Hi @all! I am Jens and this is my diary for my 60 days of udacity challenge for the Data Track Scholarship. I pledged to work through the foundations course for at least 30 mins every days and this git will document my work. I started this challenge on December 11, 2020.

What can I say: When udacity asked us to take the pledge to study for 30 minutes every day, I was already through with the course. So I decided to do the course again and coded the examples and projects with Excel first, then with Python.

Day 30 - 2021-01-09

💡 Could not learn that much today. One of our pets died. Nevertheless, I learned something about Samples and sampling.

💡 I'm still attending the "to p or not to p" course on coursera.

Day 29 - 2021-01-08

💡 Did progress on the coursera statistics course. Now I have to wait until my assignment has been evaluated.

Day 28 - 2021-01-07

💡 I was inspired by the work of a fellow and decided to restructure my git similarly. I added a diary but had a problem: I forgot that slack does not let us access older posts, so I will have to do some diary entries from my memory. I hope it fits with the older slack entries. Shit happens. Yesterday I started the diary, now it is up to date.

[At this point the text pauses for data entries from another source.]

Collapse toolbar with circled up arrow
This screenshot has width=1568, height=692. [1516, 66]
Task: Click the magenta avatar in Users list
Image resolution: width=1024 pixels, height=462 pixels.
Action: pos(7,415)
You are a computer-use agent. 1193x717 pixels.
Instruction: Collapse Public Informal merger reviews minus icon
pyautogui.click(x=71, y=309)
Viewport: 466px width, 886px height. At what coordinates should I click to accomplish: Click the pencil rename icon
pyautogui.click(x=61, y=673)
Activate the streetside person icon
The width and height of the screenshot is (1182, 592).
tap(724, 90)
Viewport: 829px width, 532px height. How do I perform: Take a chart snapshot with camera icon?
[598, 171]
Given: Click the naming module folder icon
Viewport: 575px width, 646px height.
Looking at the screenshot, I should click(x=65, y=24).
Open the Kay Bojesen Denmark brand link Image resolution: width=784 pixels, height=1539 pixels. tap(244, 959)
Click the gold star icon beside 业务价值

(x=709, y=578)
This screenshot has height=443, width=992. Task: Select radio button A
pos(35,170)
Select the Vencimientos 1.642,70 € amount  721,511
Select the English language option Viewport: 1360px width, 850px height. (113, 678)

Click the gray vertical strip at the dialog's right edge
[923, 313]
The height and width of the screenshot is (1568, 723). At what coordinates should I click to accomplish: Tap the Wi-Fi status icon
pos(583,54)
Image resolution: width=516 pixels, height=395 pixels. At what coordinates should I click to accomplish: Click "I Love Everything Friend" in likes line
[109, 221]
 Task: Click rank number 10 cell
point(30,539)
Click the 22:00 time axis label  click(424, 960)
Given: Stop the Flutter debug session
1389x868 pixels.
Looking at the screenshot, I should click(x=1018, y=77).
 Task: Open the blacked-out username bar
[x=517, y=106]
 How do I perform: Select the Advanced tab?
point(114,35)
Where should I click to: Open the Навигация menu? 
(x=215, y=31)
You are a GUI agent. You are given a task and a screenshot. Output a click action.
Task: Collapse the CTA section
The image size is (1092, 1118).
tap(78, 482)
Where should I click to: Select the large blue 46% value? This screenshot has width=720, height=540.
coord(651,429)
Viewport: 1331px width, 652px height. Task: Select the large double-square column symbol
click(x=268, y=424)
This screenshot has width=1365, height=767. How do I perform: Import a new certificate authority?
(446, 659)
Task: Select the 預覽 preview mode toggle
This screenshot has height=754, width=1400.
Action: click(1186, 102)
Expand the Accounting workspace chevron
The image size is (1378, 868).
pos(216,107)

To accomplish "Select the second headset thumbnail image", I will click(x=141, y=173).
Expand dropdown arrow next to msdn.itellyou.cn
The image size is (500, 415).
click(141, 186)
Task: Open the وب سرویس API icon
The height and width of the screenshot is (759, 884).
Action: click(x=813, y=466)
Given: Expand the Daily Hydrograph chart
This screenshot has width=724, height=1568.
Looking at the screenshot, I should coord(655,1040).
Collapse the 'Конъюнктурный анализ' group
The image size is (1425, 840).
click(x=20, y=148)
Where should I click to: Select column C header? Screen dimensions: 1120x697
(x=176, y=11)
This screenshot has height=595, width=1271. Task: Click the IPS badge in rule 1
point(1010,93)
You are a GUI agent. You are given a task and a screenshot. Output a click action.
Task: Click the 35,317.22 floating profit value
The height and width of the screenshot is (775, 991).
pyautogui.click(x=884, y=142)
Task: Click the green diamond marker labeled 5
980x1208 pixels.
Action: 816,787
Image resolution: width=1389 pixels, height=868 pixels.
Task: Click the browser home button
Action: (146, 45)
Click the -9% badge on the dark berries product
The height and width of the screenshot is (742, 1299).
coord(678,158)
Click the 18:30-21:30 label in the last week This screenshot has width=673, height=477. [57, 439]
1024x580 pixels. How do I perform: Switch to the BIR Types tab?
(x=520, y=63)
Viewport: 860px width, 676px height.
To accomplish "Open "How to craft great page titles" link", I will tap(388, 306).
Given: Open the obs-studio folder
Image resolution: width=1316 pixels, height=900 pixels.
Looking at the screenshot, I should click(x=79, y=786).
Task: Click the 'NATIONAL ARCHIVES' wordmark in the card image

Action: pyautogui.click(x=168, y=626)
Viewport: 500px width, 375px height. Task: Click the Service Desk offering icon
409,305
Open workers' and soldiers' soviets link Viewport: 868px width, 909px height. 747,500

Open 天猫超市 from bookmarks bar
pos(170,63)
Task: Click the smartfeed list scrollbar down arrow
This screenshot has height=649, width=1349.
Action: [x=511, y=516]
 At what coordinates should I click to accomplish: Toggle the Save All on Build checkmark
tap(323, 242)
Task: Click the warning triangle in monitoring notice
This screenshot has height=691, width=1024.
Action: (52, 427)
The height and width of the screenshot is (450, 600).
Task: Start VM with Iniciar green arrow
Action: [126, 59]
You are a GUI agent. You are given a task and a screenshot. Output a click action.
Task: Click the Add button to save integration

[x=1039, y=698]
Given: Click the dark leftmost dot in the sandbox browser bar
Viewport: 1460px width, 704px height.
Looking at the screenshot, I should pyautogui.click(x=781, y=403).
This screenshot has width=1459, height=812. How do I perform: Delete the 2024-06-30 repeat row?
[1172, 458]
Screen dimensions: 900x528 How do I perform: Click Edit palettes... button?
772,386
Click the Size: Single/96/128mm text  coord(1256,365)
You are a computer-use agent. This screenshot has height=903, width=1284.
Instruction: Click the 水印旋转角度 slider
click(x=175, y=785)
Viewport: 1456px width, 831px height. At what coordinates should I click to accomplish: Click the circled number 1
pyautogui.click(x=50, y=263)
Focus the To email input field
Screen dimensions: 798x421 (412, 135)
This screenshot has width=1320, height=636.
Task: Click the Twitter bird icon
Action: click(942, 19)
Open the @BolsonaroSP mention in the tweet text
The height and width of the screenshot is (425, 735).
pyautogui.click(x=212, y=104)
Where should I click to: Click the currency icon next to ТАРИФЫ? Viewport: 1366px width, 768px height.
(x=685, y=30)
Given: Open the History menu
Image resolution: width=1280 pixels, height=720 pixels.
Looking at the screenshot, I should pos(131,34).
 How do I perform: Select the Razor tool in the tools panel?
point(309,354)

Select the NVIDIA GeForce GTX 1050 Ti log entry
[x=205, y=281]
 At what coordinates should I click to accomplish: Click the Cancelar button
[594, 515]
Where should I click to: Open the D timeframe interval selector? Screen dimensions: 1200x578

💡 Today I started the "to p or not to p" course on coursera.

Day 27 - 2021-01-06

💡 I did the project again with the same result. To rule out errors, I did the project again with sklearn and got the same result. I put the Diamond Project done with Python, statsmodel and sklearn in my github which you can find here:
https://github.com/jegali/DataScience/blob/main/Lesson-4/Lesson-4.ipynb

💡 Finally I found the time to install KNIME, and I did not regret it so far. Its use is as simple as alteryx, not so stylish but can do the same and is free. Attached you see a screenshot of the diamond project. It gives me the same prediction like my python code and has the same deviation of 0,09% to alteryx. So I believe, alteryx uses a different algorithm which may cause the deviation.

Day 26 - 2021-01-05

💡 As promised, I coded the example from lesson 3-22 "Building your First Model in Alteryx" in Python and statsmodel. If you are interested, have a look at the source code at:
https://github.com/jegali/DataScience/blob/main/Lesson-3-22/Lesson-3-22.ipynb

💡 D26: I did the Diamond practice project in Python with statsmodel and think I'm close to the recommended solution. Instead of $8,230,695.69 I got $8,223,038.24. Pretty close, that's 99.91% with a deviation of 0.09%. I will check for an possible error tomorrow and try to get closer.

Day 25 - 2021-01-04

💡 Today I learned Bayes theorem and Laplace probability theory. Besides that, I did the example from Lesson 3-22 in python with statsmodel with exactly the same result as before in alteryx. I will post the Python sourcecode tomorrow in my github.

Day 24 - 2021-01-03

💡 This was a day without coding. I read in my "Head First Statistics" book by O'reilly and learned about probabilities.

Day 23 - 2021-01-02

💡 Today I learned the theorie behind boxplots and quartils. Good to know, you can use both to find outliers and make an educated guess about standard devation and variance.

Day 22 - 2021-01-01

💡 Happy new year! I found out that there is a relationship between nominal, ordinal and metric data on the one hand and mode, median and arithmetic mean on the other. I was very fascinated by the ability to convert nominal data into ordinal data. Now I understand better the connection between dummy variables on the one hand and nominal data on the other. This will help me a lot in implementing the linear regression examples in python.

Day 21 - 2020-12-31

💡 Today, I try something totally different: I have some spare raspberry Pis and connected them to a cluster. Now I try to parallelize the regression examples in python.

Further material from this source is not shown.